TASK GOAL: Pictures excluded, reproduce exactly the lines below from the one with "Where should I" through the one with "Given: Choose the", both included.

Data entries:
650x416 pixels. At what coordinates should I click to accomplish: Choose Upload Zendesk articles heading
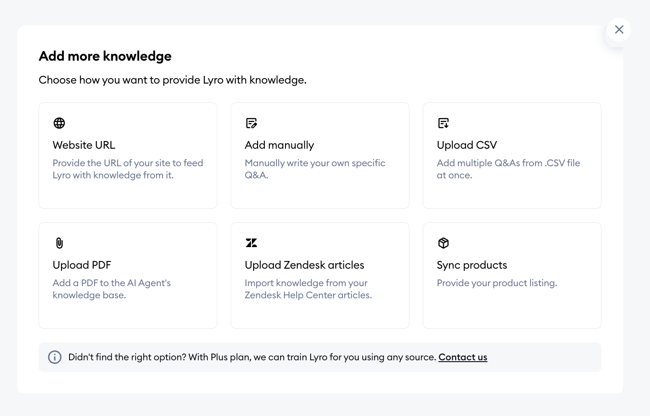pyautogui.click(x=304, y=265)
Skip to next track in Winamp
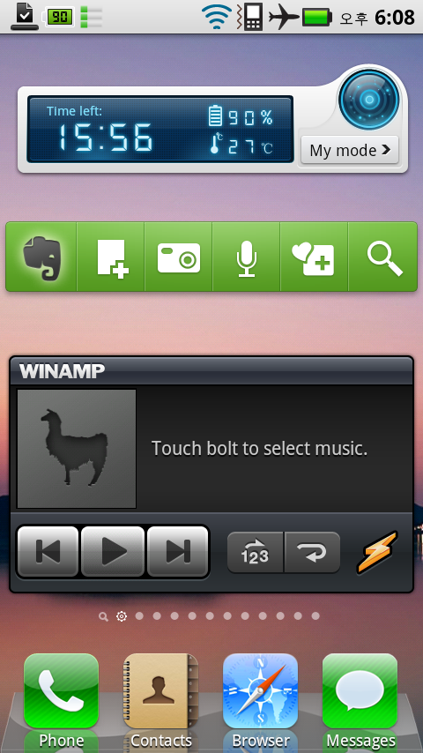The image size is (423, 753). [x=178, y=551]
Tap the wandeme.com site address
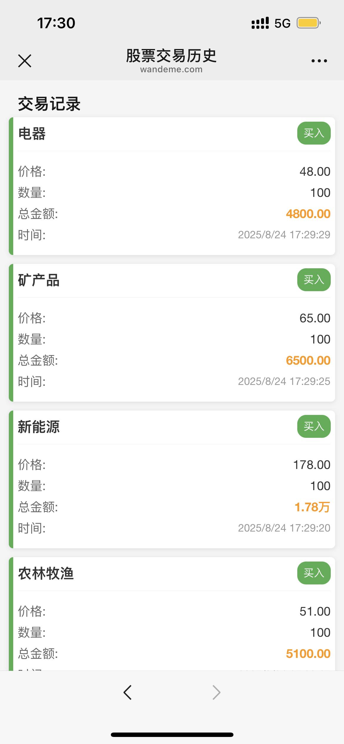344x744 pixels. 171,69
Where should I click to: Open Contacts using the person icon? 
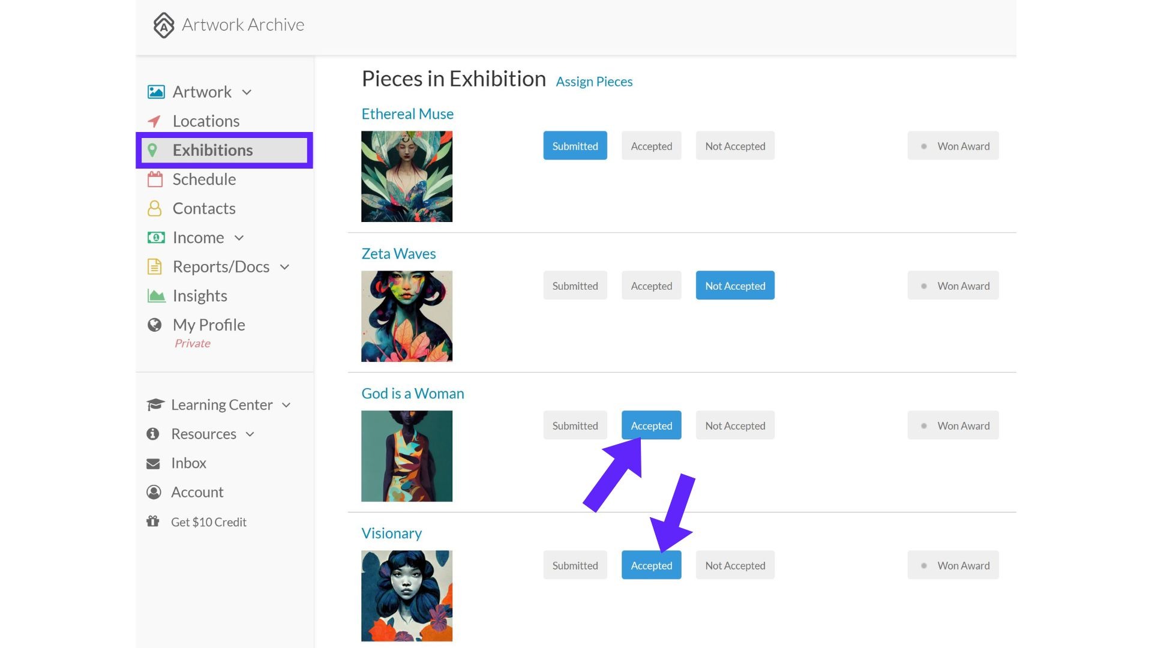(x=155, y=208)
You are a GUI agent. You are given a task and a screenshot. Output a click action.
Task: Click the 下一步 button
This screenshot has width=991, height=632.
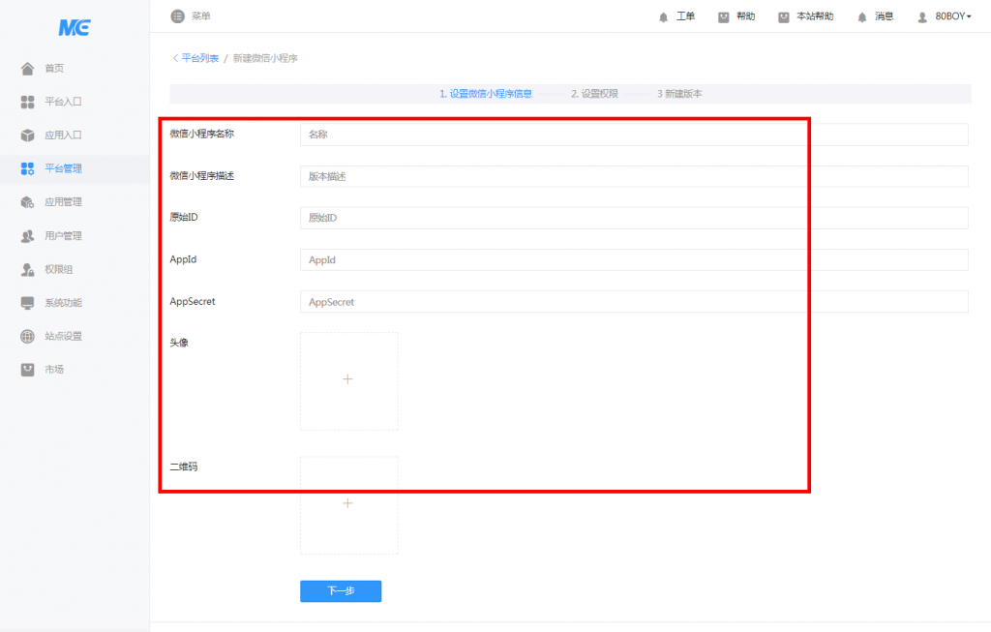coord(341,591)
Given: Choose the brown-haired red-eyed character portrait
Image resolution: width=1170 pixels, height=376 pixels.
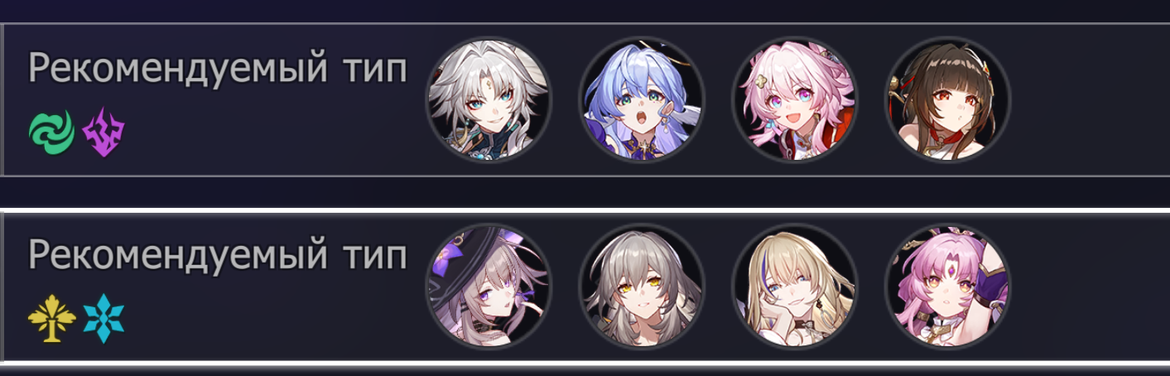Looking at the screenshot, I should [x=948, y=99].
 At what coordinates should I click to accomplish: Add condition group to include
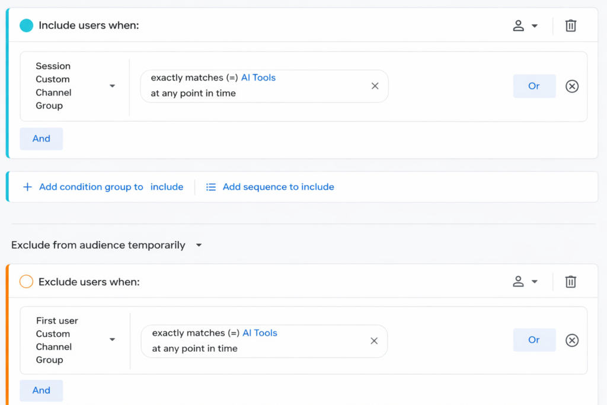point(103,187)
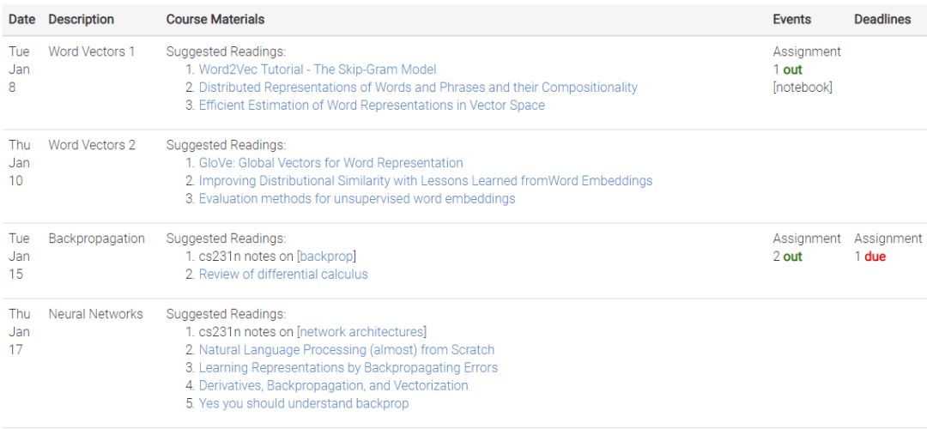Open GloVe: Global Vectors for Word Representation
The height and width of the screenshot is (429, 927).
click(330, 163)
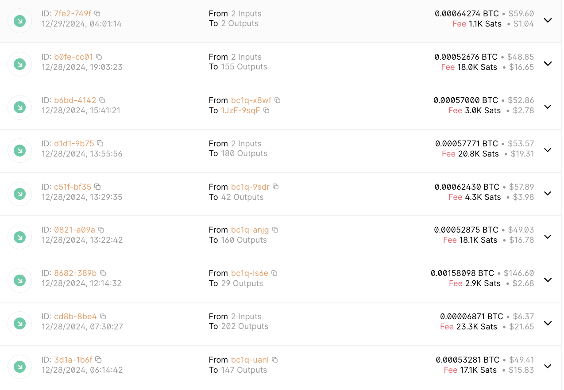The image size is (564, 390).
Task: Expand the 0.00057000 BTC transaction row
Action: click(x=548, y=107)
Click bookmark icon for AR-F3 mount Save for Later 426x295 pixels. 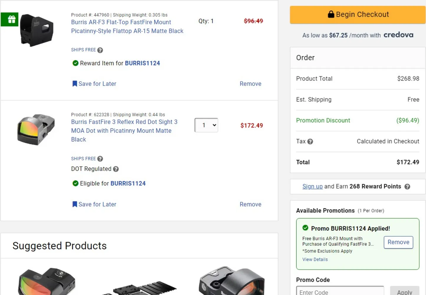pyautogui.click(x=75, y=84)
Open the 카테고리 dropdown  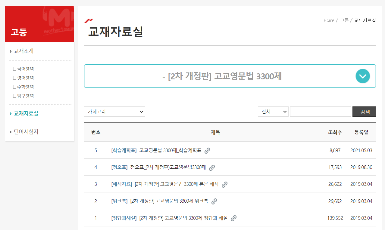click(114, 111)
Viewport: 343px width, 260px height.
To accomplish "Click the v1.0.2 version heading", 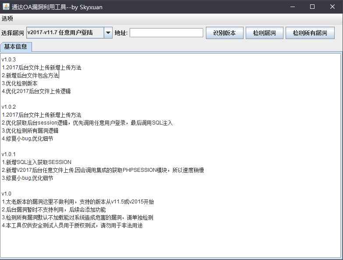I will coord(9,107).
--
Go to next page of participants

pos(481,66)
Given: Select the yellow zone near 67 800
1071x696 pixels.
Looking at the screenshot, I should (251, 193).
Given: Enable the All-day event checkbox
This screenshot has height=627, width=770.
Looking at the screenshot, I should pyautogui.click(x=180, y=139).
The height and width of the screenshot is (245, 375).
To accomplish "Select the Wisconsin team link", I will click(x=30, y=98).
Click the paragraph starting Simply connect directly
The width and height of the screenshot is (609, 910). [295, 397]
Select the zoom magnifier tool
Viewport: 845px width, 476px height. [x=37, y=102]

WRITTEN ANSWER:
Where should I click to: Open Contacts using the person icon? 
(x=155, y=208)
You are a GUI agent. You are given a task and a screenshot. Output a click action.
Task: Click the 下一步 button
This screenshot has width=991, height=632.
coord(341,591)
Given: Choose the brown-haired red-eyed character portrait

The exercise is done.